At the end of March this year, bank regulators announced a change to rules that were implemented after the financial collapse a decade ago to reign in reckless bank lending. This rule will relax regulations on commercial real estate lending, allowing “more deals to go ahead without an independent appraisal of the property’s value.”
Some worry based on recent history that this will only invite another crisis, especially at a time when the U.S. is fast approaching the ten year mark of recovery (the longest in history if it continues through next year) post recession. Others say that this will free up more money for commercial real estate leading to more deals.
Reasons to Worry about a New Crisis due to Relaxed Rules
“When you ease these standards, you invite a crisis,” says the President of the Better Markets think tank. Before the great recession which was propelled by the housing collapse in 2007, lenders were making increasingly risky loans. Big banks gambled with debt – instead of less is more, more became more – until the inevitable bust in the boom came.
Experts fear that exempting a full third of all property sales in the commercial real estate sector from appraisal will add more risk to the system. Relaxing these rules is eerily reminiscent to the total relaxed lending environment that preceded the last crisis in the first place.
In the wake of the collapse, the threshold amount of capital that had to be placed in reserves with the FDIC (Federal Deposit Insurance Corporation) and the OCC (Office of the Comptroller of the Currency) was lowered to $250K in commercial real estate in order to require an appraisal. Now, the threshold has been raised up to $500K ($100K more than was recommended by regulators based on current inflation).

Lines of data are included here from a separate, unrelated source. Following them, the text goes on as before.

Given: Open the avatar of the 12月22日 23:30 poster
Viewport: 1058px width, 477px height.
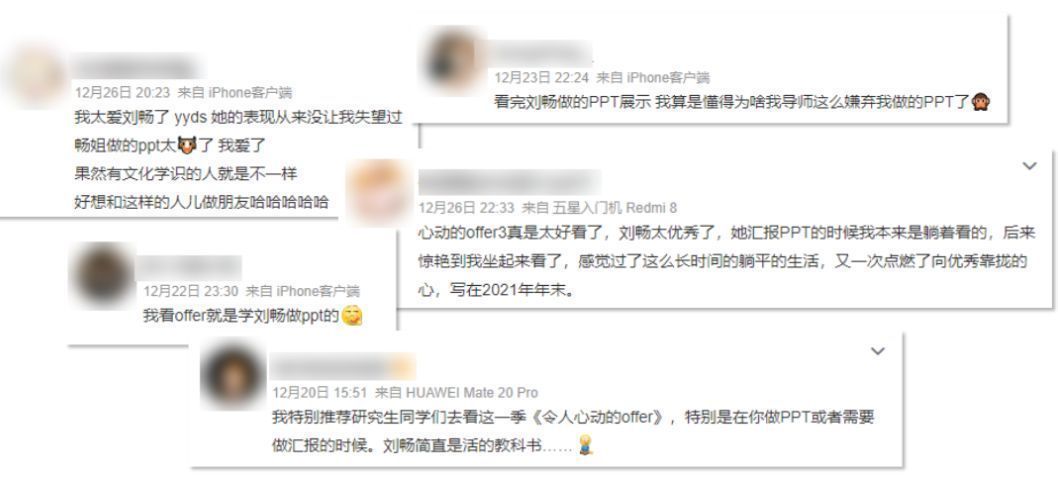Looking at the screenshot, I should point(102,274).
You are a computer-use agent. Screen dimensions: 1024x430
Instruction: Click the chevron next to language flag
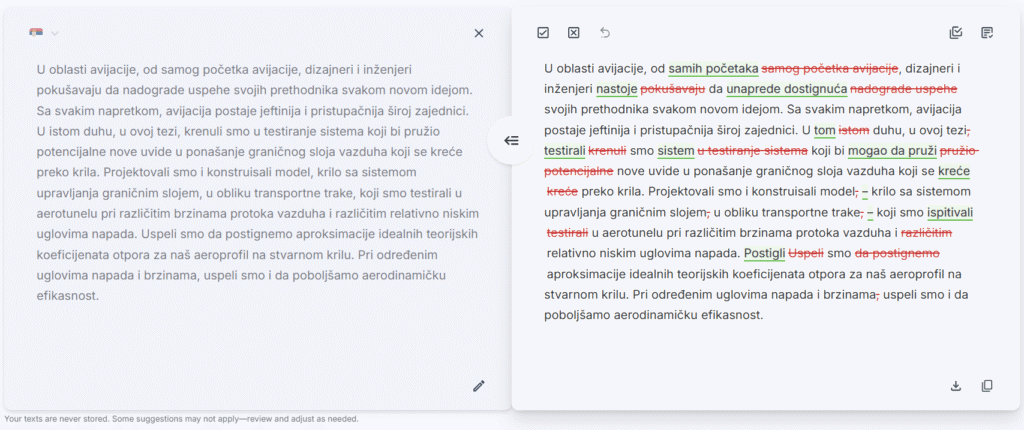pos(55,33)
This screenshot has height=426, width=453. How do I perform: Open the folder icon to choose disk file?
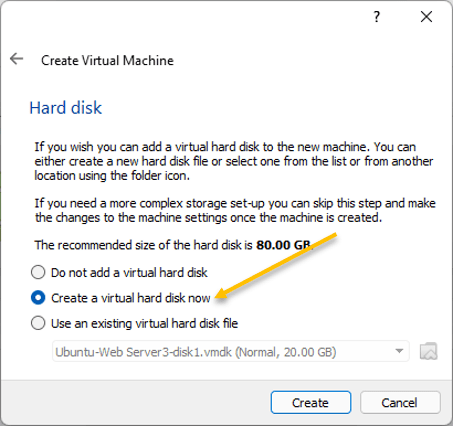point(428,351)
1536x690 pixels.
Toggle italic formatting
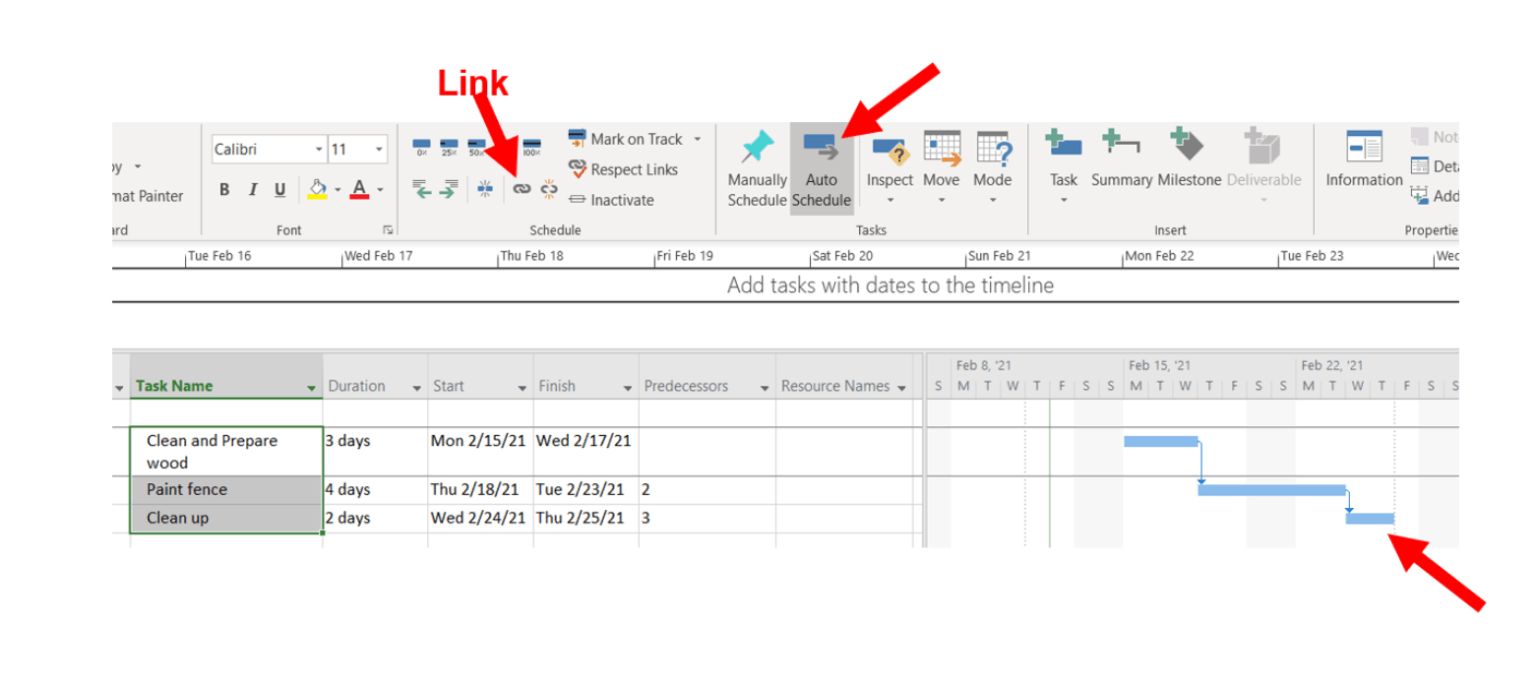253,190
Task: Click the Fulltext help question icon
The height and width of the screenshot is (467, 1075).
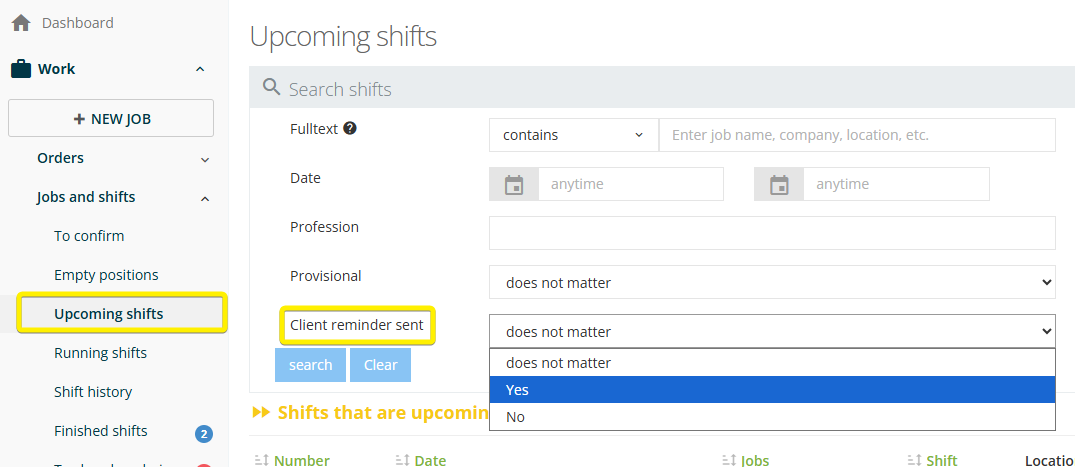Action: point(350,129)
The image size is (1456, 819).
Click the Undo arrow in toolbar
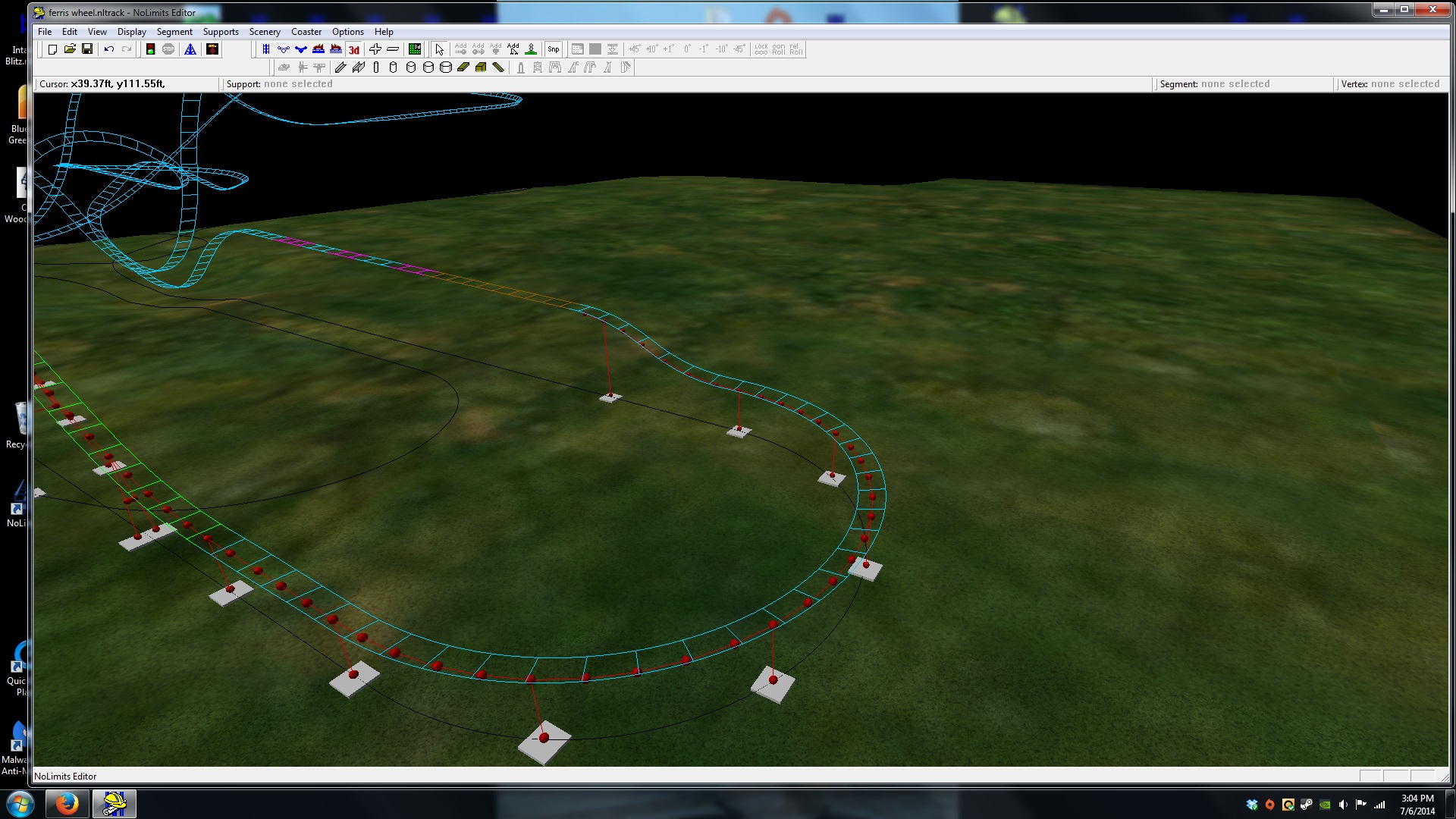coord(109,49)
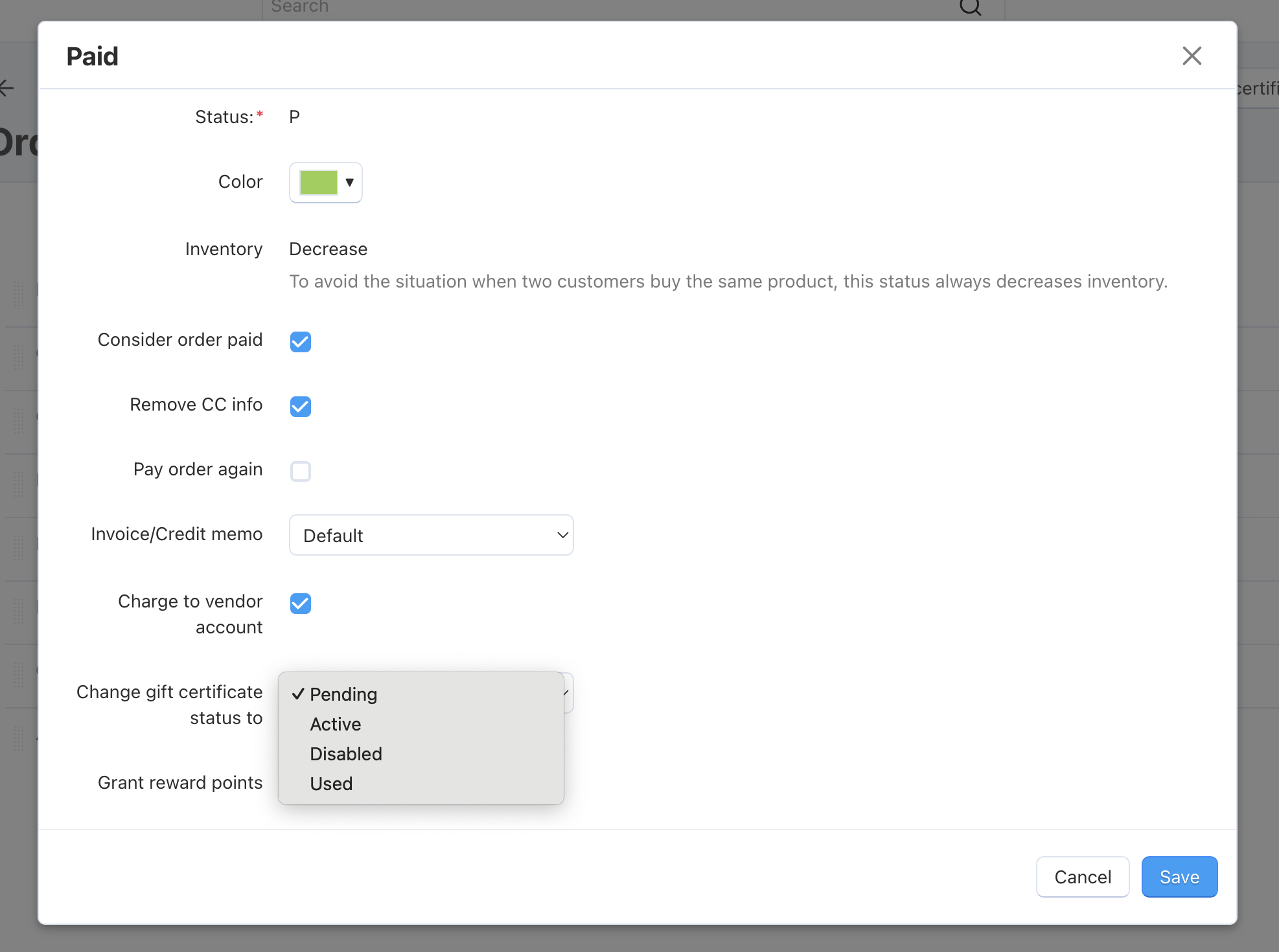
Task: Click the Cancel button
Action: point(1083,877)
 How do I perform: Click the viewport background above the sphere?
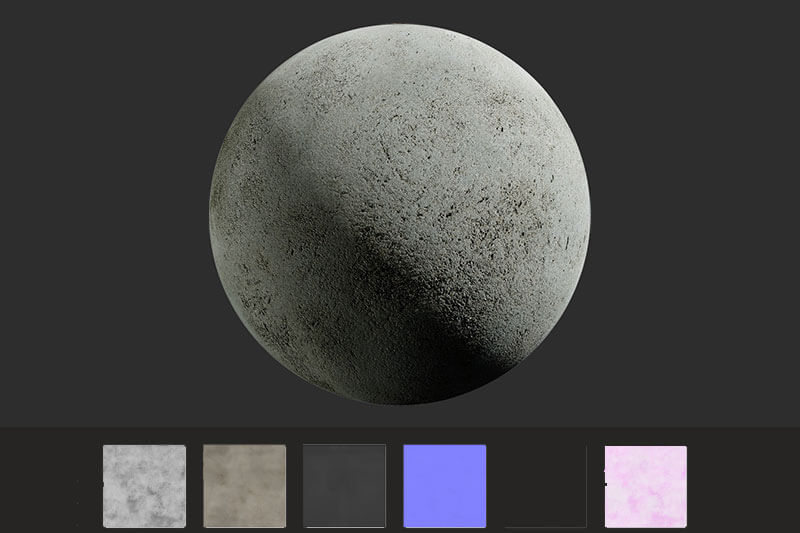point(400,12)
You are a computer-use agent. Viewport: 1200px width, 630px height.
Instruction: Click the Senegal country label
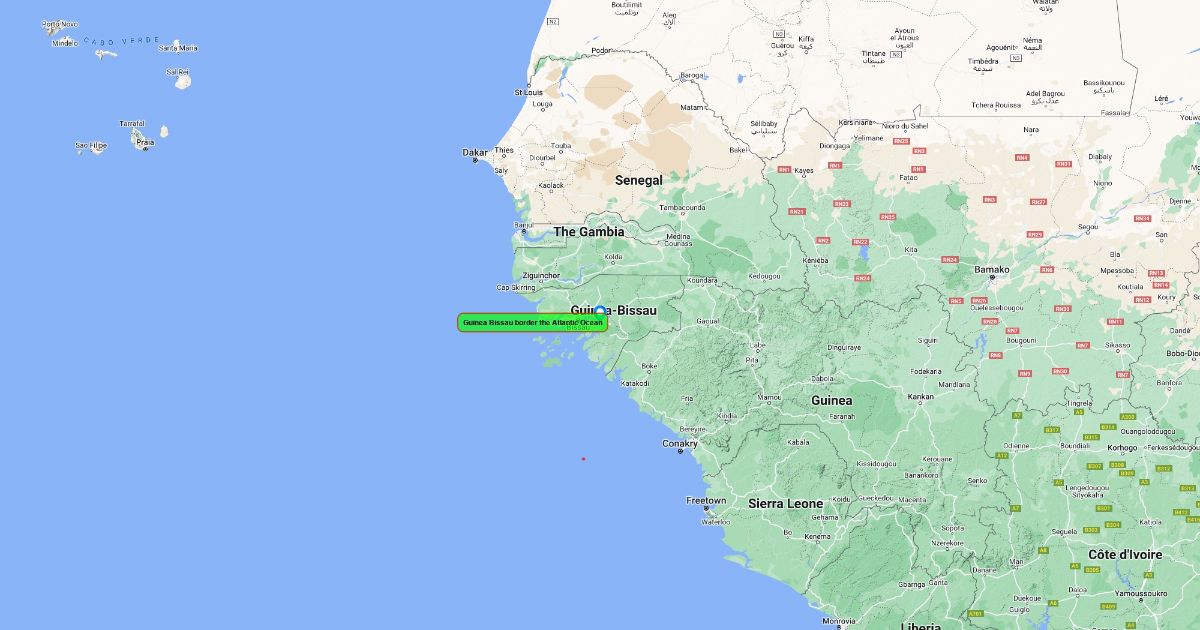click(638, 180)
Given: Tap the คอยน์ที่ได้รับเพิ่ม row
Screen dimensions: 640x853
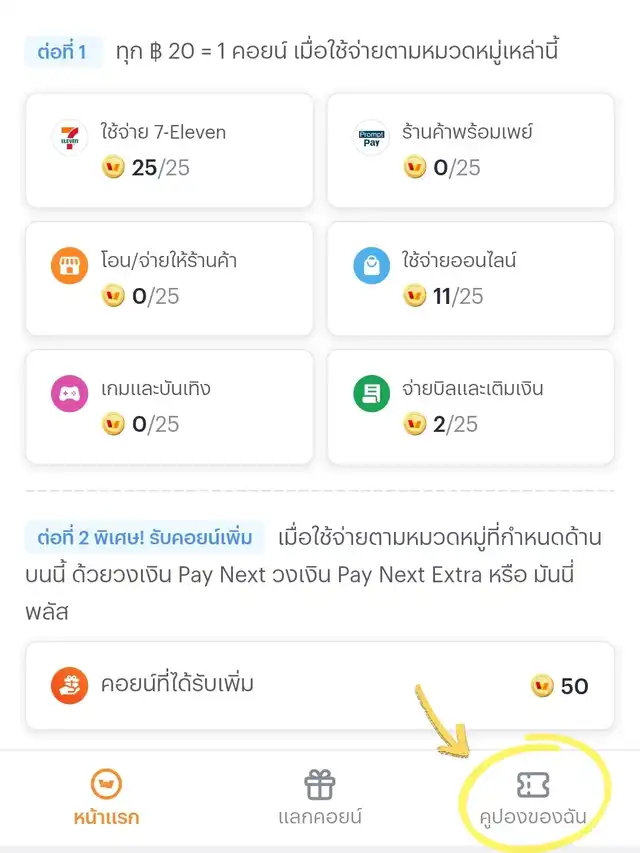Looking at the screenshot, I should pos(320,685).
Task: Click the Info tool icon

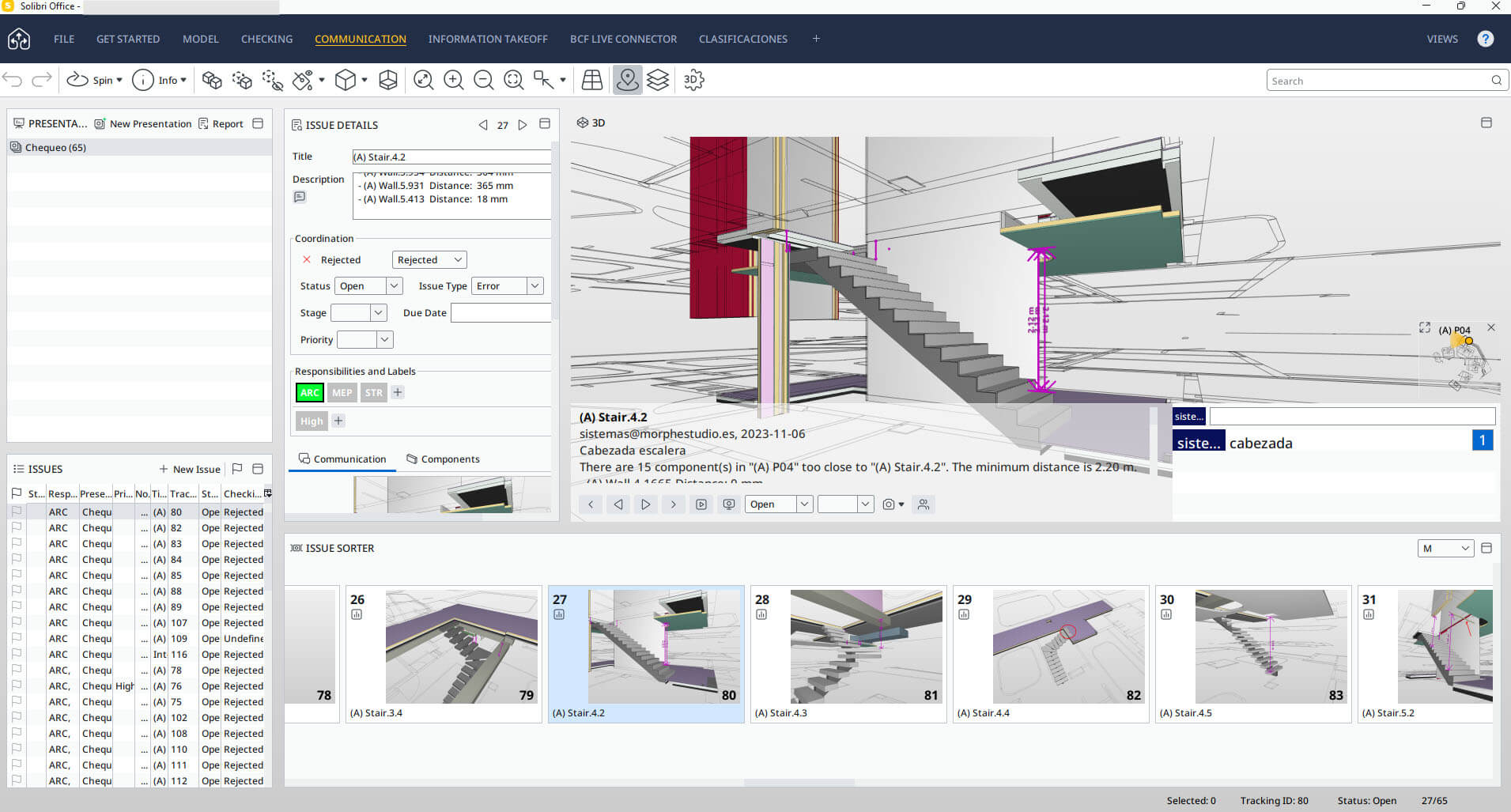Action: pos(143,80)
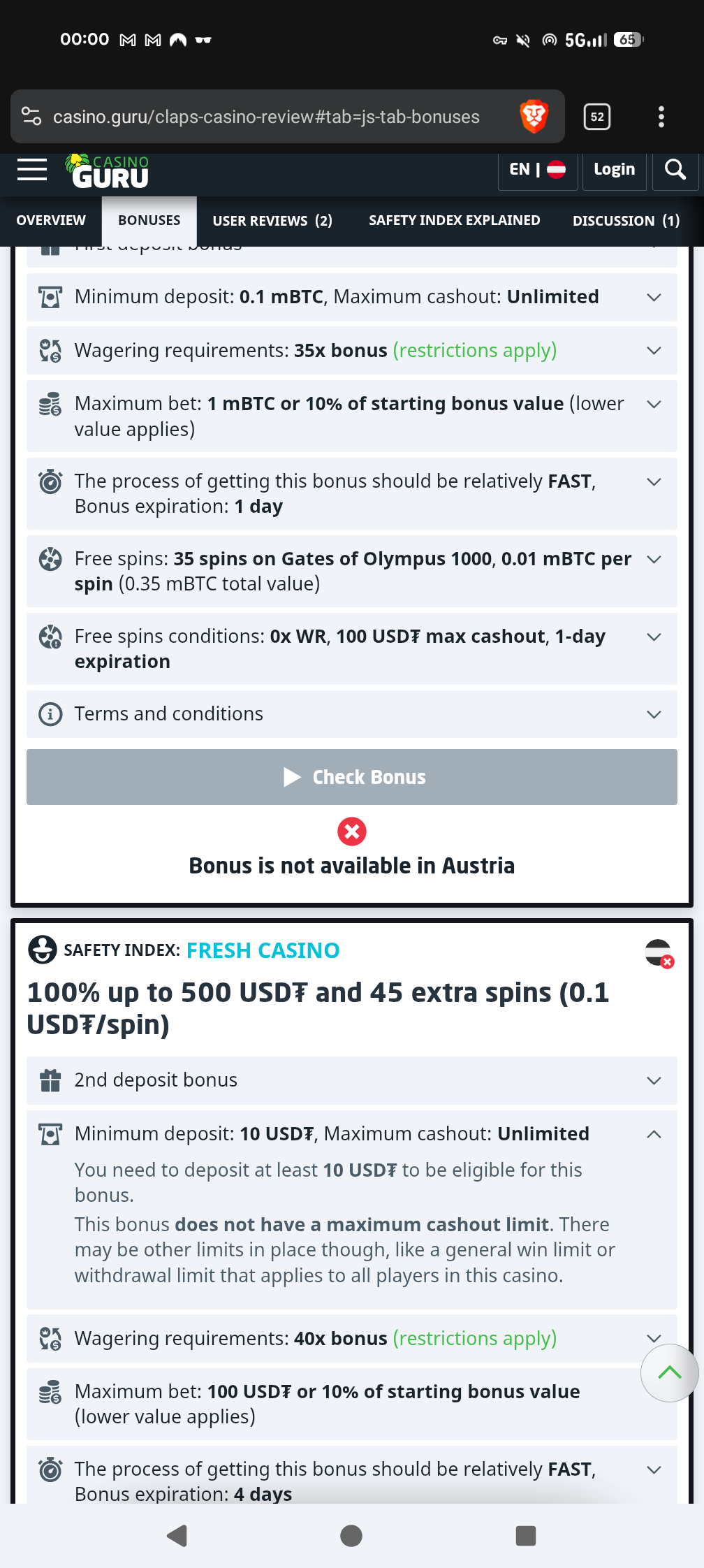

These government agencies contradicted regulators, arguing that this rule change poses no threat to “the safety and soundness of financial institutions.” Regulators note that it was this difference in property value assessment and the hyperinflation of those values that made the housing collapse worse and that these rules were put in place to prevent another escalation in inflated property values.
Why Relax the Rules?
So why the risk if doing so could potentially cause another economic collapse just as the U.S. economy is beginning to see the headwinds of a looming recession on the horizon? Bluntly it’s competition from non-traditional lenders.
Big banks have largely left the playing field for commercial financing of real estate projects being undertaken by the booming entrepreneur sector of the economy to new startup lenders and non-traditional fintech firms. This is largely due to the regulations put on mostly the biggest banks because of the risks they pose to the global economy, not just the U.S. economy.
Some of the largest institutions want to compete in this space but rules, they argue, which were devised nearly 25 years ago should be updated. Big banks have an ally in the current administration, seeing the appointment of many in top positions at the Federal Reserve and the CFPB taken over by people largely against the Dodd-Frank Wall Street Reform Act that created the new protective standards for large lenders.